Trumbull said, "What was the evidence?"

Levine said, "The hotel rooms are not soundproofed and Johnson was shrieking at the top of his voice. A maid heard just about every word and so did a fellow in an adjoining room who was trying to take a nap and who called down to the front desk to complain."

Trumbull said, "That just means an argument was going on. What evidence is there that it was Johnson who was shrieking?'

"Oh ample," said Levine. "The desk clerk also knows Johnson, and Johnson had stopped at the desk and asked if the shark were in. The desk clerk called him and sent Johnson up - and he saw Johnson come down later - and the news of the death threat arrived at the desk between those two periods of time.

"Nevertheless, the threat was meaningless. It served, in fact, merely to bleed off Johnson's rage and to deflate him. He left almost immediately afterward. I am quite certain that Johnson was incapable of killing."

Rubin stirred restlessly. He said, "That's nonsense. Anyone is capable of killing, given a moment of sufficient rage or terror and a weapon at hand. I presume that after Johnson left, the loan shark was found dead with his skull battered in; with a baseball bat, with blood and hair on it, lying on the bed; and you're going to tell us that you're sure Johnson didn't do it."

Levine held up his glass for what he indicated with his fingers was to be a touch more brandy, smiled his thanks to Henry, and said, "I have read some of your murder mysteries, Mr. Rubin, and I've enjoyed them. I'm sure that in your mysteries such a situation could occur and you'd find ways of demonstrating the suspect to be innocent. This, however, is not a Rubin mystery. The loan shark was quite alive when Johnson left."

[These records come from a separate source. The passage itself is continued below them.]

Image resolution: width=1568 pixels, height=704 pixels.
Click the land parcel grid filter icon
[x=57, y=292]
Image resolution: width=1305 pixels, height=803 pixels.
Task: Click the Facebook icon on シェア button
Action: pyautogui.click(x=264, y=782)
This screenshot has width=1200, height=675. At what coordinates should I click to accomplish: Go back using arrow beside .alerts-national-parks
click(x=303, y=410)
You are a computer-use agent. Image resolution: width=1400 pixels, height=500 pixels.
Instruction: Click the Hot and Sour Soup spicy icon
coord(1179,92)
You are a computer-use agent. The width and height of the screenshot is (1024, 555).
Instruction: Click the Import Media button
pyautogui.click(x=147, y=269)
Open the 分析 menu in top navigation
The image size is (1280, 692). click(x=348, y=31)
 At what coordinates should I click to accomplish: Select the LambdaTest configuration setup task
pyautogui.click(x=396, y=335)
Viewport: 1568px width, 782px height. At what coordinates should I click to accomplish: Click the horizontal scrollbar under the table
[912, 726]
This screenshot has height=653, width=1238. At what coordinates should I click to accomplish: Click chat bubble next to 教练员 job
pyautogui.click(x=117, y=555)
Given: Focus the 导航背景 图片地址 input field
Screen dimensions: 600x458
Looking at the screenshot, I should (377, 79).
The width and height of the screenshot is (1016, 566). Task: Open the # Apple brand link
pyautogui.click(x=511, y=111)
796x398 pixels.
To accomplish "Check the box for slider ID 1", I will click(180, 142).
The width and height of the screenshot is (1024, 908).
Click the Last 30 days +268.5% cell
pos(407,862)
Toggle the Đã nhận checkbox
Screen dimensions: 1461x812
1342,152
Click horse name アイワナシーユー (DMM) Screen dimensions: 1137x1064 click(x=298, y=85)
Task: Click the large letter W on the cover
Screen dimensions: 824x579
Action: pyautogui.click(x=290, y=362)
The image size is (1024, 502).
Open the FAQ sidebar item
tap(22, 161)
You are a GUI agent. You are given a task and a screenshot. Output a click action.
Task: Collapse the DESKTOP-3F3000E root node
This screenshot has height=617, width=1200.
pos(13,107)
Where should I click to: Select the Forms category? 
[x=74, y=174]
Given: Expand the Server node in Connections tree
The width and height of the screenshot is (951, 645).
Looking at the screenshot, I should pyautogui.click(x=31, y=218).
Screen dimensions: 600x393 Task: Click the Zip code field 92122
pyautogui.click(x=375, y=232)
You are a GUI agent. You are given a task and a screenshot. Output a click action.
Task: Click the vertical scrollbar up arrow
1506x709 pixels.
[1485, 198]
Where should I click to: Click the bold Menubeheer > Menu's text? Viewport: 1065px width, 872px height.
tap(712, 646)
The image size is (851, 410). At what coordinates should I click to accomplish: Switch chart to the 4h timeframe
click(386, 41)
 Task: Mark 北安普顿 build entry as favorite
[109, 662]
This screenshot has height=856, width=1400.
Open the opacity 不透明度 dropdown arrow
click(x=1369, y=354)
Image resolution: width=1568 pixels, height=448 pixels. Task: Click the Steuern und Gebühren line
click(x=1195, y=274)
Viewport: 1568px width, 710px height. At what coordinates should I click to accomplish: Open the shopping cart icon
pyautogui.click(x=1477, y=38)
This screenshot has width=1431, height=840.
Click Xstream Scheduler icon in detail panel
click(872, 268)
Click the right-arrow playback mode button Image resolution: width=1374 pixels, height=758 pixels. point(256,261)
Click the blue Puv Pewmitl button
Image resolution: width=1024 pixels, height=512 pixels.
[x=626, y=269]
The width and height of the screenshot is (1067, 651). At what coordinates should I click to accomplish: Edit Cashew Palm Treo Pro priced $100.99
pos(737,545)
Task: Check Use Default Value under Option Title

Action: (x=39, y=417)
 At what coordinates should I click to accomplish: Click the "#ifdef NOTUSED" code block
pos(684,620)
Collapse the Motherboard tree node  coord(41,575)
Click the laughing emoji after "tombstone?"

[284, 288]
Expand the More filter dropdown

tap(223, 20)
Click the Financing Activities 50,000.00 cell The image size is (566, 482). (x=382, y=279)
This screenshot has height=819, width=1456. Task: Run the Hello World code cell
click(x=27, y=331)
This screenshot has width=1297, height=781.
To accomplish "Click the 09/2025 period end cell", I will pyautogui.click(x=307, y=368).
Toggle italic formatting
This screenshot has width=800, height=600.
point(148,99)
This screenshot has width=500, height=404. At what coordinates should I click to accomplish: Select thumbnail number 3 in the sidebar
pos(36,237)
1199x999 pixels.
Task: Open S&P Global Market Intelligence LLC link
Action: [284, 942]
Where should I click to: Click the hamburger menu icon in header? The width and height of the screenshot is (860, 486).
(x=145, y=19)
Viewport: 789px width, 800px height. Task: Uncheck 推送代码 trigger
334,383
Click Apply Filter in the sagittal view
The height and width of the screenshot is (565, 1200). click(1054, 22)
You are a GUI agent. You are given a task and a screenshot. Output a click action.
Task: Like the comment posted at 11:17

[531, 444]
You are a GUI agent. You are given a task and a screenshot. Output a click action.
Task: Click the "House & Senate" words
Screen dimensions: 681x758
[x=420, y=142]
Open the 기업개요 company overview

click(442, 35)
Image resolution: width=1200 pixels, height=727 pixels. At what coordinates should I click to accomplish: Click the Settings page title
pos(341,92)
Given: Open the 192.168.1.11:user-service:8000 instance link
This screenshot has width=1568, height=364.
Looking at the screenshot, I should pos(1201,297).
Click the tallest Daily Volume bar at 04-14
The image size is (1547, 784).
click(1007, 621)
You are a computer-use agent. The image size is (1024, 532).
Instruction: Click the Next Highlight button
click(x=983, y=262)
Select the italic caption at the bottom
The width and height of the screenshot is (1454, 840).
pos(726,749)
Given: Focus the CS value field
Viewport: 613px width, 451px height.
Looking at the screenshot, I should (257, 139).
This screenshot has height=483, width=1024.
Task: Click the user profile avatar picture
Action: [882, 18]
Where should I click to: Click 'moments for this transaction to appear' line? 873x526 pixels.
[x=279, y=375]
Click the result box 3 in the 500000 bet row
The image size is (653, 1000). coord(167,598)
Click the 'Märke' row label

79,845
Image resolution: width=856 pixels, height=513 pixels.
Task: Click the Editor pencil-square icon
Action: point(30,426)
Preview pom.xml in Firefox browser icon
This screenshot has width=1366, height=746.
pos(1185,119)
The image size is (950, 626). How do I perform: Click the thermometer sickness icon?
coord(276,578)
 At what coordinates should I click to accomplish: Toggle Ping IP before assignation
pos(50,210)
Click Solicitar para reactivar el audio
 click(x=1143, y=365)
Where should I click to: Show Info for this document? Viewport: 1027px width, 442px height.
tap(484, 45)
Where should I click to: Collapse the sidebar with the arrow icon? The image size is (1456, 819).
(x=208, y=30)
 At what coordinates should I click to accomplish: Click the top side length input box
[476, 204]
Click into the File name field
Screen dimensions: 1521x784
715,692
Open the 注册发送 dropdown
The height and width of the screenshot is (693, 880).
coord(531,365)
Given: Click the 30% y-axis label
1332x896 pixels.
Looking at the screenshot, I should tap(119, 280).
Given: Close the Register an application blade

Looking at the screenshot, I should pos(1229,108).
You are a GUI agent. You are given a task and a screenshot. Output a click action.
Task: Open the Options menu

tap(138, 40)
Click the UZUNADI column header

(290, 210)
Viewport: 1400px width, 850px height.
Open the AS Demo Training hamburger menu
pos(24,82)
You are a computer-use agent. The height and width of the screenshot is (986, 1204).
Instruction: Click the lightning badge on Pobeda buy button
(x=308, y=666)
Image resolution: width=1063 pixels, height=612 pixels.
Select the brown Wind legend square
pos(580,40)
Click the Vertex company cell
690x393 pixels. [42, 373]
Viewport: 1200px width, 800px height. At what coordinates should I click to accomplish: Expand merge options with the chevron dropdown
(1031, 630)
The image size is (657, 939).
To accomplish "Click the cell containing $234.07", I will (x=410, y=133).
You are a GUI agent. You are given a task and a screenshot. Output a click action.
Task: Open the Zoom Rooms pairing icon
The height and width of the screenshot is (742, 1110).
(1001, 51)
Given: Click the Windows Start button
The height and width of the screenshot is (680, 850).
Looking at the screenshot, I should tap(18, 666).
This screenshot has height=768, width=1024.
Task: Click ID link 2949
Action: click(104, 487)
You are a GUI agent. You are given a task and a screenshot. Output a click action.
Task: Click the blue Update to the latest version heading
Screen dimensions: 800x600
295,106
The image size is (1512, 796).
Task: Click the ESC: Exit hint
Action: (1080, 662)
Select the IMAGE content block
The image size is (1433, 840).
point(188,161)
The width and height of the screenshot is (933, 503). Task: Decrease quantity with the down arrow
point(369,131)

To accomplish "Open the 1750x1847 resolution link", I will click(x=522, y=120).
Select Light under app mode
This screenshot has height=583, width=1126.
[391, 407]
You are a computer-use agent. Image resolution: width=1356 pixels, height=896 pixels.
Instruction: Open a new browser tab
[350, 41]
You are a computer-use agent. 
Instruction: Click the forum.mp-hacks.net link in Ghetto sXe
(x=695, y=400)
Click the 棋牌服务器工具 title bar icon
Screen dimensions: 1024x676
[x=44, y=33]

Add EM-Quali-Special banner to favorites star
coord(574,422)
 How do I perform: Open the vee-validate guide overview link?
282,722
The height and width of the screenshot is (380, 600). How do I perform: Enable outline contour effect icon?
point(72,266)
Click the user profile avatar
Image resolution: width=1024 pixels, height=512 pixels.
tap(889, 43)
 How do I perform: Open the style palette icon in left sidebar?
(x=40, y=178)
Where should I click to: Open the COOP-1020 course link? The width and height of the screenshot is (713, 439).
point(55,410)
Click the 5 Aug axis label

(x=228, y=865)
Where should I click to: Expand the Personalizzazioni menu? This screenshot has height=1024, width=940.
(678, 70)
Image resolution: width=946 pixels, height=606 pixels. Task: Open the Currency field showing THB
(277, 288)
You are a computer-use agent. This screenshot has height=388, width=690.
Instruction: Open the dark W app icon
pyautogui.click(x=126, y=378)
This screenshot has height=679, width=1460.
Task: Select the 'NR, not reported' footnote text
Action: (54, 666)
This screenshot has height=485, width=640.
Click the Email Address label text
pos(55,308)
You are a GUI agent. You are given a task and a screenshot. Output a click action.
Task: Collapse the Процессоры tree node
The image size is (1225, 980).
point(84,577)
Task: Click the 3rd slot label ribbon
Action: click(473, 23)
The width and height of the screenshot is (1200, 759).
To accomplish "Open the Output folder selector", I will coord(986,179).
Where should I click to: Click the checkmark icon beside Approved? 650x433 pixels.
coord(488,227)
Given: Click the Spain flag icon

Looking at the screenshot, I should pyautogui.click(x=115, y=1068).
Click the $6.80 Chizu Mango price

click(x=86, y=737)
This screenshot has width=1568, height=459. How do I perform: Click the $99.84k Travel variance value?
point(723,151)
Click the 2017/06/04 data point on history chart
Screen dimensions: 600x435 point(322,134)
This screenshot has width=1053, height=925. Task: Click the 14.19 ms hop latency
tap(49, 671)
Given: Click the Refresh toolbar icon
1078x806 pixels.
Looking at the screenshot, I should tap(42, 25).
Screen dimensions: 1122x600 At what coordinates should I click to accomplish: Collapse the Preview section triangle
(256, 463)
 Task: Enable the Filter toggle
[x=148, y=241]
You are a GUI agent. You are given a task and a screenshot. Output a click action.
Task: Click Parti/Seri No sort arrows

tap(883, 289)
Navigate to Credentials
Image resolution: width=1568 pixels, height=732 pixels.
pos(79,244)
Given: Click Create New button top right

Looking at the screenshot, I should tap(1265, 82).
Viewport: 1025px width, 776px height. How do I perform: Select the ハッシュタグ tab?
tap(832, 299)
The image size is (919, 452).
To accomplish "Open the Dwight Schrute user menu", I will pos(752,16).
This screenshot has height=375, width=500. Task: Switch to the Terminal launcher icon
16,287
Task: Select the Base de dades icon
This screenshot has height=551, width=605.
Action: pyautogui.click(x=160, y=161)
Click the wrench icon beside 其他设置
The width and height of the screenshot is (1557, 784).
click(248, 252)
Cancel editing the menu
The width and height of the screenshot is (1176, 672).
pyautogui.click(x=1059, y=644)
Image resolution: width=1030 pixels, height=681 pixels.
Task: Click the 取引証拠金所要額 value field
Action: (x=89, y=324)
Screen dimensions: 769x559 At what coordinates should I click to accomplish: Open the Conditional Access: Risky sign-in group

Rubin said, "According to Johnson, of course."

"And unimpeachable witnesses. The man who called down said there was someone being murdered in the next room, and the desk clerk sent up the security man at once, for he feared it was his friend being murdered. The security man was well armed, and though he is not an intellectual type, he is perfectly competent to serve as a witness. He knocked and called out his identity, whereupon the door opened and revealed the loan shark, whom the security man knew, quite alive - and alone. Johnson had already left, deflated and de - energized.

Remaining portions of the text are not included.